■ **WHAT THE EXERCISE ASKS**
Rewrite the entries from the line containing "Where should I" through the line containing "Action: [263, 509]", replacing "calendar" with "date picker" and keeping everything else the same.

================================

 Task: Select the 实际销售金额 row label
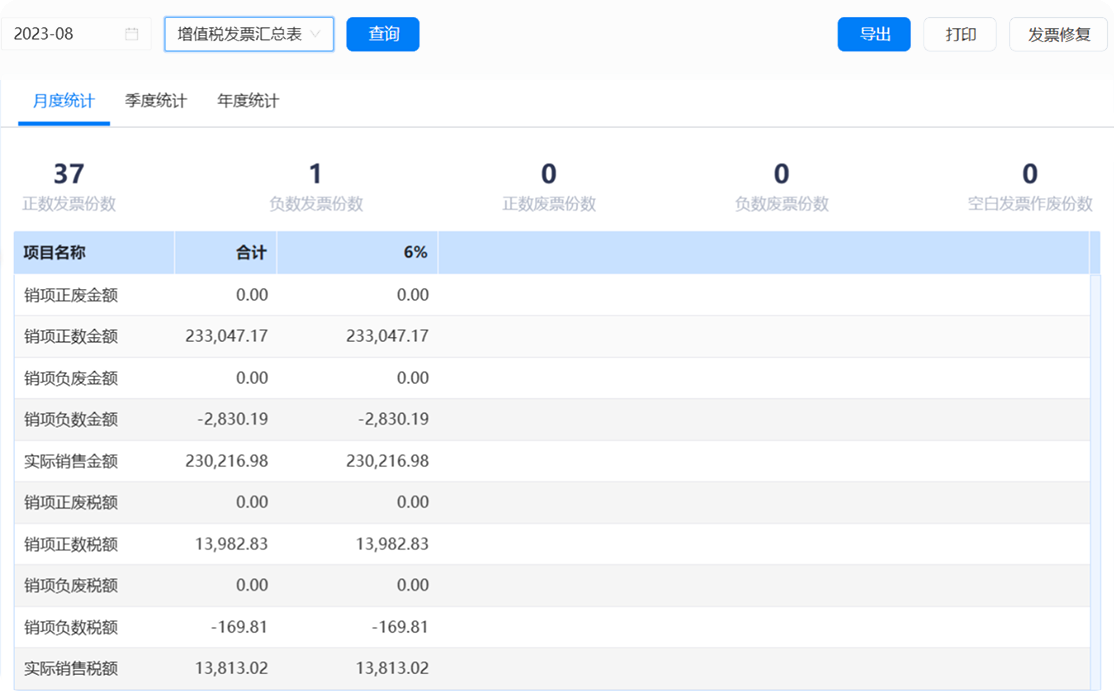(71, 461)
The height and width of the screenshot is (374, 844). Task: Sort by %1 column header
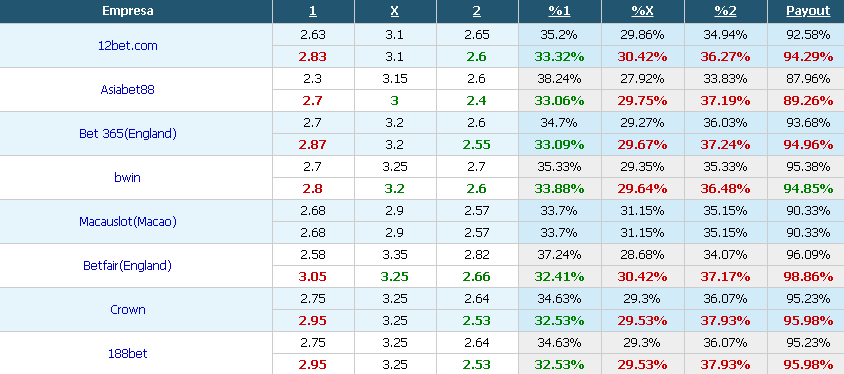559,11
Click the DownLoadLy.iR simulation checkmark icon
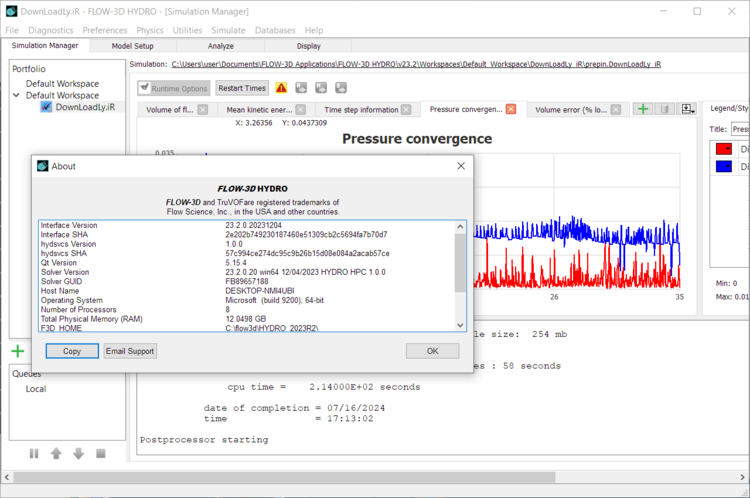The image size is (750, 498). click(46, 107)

================================

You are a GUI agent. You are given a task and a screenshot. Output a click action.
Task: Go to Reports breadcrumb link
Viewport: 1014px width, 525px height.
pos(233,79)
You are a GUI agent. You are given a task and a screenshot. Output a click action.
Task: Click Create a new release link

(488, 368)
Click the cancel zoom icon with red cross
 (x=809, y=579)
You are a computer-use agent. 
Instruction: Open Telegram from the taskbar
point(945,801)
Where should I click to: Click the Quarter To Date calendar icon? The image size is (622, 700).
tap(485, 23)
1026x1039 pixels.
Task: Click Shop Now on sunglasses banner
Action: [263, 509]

================================

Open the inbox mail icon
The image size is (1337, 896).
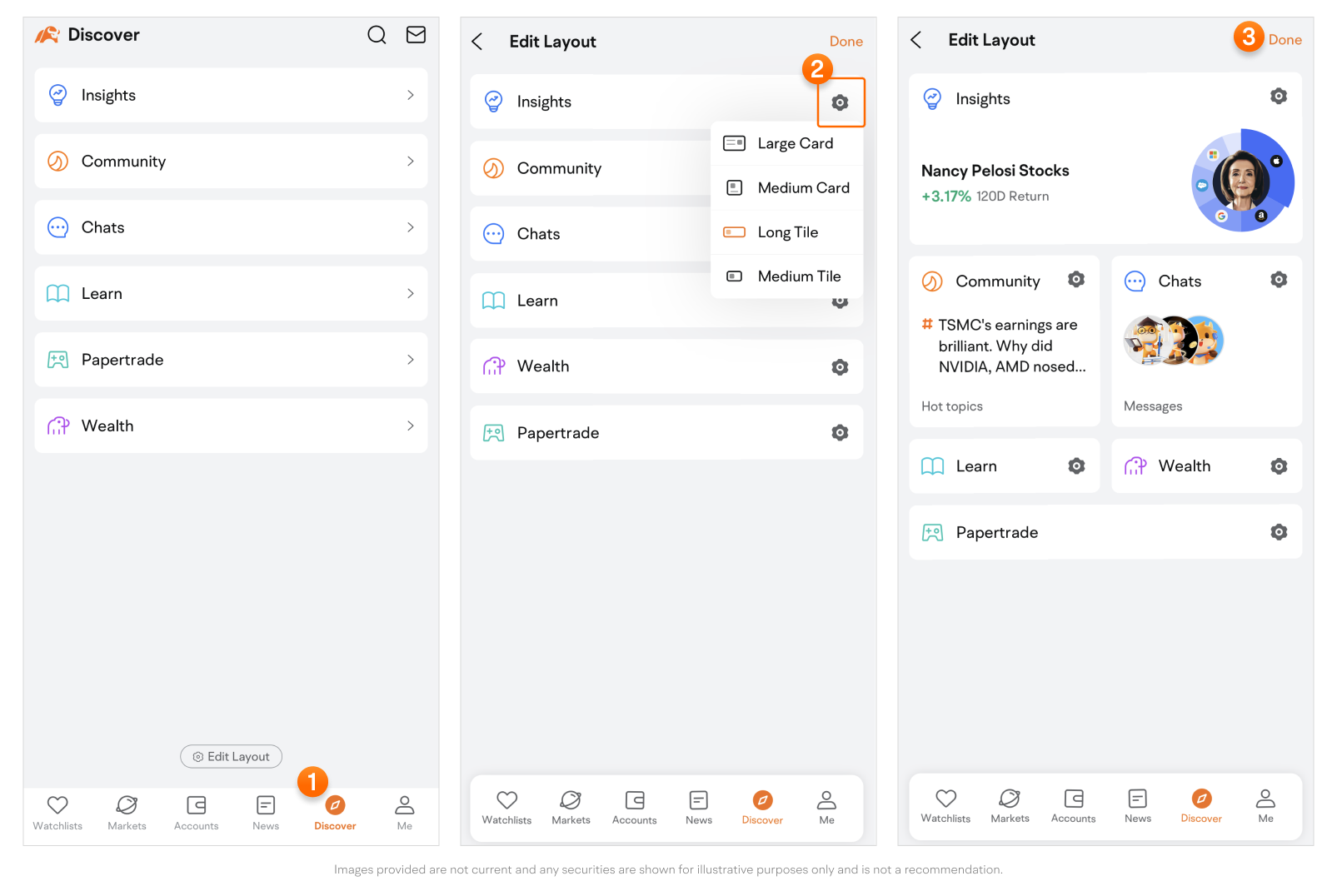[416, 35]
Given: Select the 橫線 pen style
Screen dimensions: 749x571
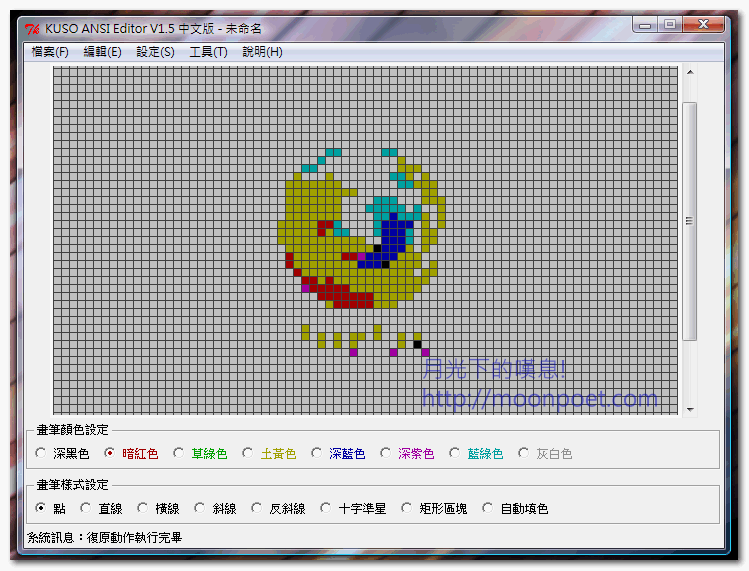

================================

■ **WRITTEN ANSWER**
Where should I click to: Click the Quarter To Date date picker icon? The image size is (622, 700).
tap(485, 23)
1026x1039 pixels.
Task: Click Shop Now on sunglasses banner
Action: [263, 509]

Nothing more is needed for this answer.